To refresh your access token as well as an ID token, you send a token request with a grant_type of
refresh_token
Request Parameters:
| Parameter | Description |
|---|---|
| client_id | Identifies the client and must match the value pre-registered with MediaValet. |
| client_secret | This client secret is used in conjunction with client_id to authenticate the client application. |
| code | The value is what was returned from the authorization endpoint. The code has a lifetime of 60 seconds. |
| grant_type | Can be one of the following: authorization_code or refresh_token. Determines the mechanism MediaValet uses to authorize the creation of the tokens. |
| redirect_uri | Required when grant_type is authorization_code. Specifies the callback location where the authorization was sent. This value must match the redirect_uri used to generate the original authorization_code. |
| refresh_token | Required when grant_type is refresh_token. The value is a valid refresh token that was returned from this endpoint previously. |
- From the Postman "Authentication" screen, ensure the Refresh Token URL value is set to
{{baseAuthURL}}/connect/token?grantype=refresh_token
- Make sure that the Scope is api offline_access
- Click the "Get New Access Token" orange button found at the bottom of the page.
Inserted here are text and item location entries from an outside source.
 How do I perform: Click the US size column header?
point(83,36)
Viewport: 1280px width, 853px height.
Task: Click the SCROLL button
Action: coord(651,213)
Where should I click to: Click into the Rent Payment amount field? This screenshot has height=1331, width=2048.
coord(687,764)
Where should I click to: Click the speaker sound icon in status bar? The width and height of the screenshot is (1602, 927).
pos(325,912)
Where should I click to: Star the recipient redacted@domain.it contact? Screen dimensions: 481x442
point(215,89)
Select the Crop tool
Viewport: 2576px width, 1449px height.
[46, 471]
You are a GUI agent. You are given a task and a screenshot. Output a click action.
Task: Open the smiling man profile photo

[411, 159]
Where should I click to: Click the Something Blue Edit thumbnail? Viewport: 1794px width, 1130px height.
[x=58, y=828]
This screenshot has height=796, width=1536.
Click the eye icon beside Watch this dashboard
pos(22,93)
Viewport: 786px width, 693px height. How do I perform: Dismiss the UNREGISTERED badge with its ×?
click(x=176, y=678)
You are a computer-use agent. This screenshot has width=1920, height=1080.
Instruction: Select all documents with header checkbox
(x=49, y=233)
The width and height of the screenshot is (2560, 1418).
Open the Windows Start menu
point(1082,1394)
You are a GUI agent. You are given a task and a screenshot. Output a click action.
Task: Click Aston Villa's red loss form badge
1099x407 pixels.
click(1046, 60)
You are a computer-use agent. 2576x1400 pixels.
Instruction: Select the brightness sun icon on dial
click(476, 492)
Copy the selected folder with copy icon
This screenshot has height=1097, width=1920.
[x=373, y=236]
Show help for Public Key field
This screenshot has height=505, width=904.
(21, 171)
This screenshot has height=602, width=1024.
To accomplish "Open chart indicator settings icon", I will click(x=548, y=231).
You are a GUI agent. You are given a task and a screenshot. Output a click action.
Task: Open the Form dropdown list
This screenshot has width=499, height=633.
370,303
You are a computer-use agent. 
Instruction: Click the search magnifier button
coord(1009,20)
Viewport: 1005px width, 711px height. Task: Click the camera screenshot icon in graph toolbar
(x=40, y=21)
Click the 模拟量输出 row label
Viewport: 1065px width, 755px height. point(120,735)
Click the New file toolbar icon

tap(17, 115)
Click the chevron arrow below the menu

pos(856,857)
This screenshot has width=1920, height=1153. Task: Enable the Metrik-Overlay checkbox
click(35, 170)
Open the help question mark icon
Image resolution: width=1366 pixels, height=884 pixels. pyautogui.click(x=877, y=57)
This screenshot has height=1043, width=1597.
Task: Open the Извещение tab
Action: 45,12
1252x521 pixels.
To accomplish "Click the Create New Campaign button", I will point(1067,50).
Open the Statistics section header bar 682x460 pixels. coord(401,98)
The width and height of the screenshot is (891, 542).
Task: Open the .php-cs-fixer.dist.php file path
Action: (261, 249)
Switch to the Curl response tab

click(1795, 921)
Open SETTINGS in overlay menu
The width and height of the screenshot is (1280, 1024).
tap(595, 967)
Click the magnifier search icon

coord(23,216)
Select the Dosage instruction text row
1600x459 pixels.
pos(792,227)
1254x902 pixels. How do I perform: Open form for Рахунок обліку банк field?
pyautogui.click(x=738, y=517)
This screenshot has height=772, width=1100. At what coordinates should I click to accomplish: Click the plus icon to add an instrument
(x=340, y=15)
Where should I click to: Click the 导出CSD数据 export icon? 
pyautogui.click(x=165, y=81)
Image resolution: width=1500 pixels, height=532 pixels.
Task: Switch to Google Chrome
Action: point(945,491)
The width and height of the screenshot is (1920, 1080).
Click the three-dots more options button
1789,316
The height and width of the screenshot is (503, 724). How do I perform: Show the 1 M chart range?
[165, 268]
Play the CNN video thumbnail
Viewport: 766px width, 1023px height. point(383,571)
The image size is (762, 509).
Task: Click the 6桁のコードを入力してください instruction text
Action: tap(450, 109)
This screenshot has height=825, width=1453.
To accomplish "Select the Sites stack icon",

You will be prompted to input your MediaValet library's user account credentials from the pop-up window that appears
- Once successfully authenticated, click "Proceed" from the notification screen that appears in Postman and copy the value that appears in the refresh_token header as shown below:
- Open a new tab in Postman and perform a POST request against https://login.mediavalet.com/connect/token with the following values configured in the body
- refresh_token = {This should be the value that was copied from the authentication header}
- client_Id = Provided by MediaValet Support Team during setup
- client_secret = Provided by MediaValet Support Team during setup
- grant_type = refresh_token
An example of this can be seen below:
- In the response, you will then provided with a new Access_Token and refresh_token. The above steps can be completed continuously to provision new access tokens as needed to extend the lifespan of the authentication.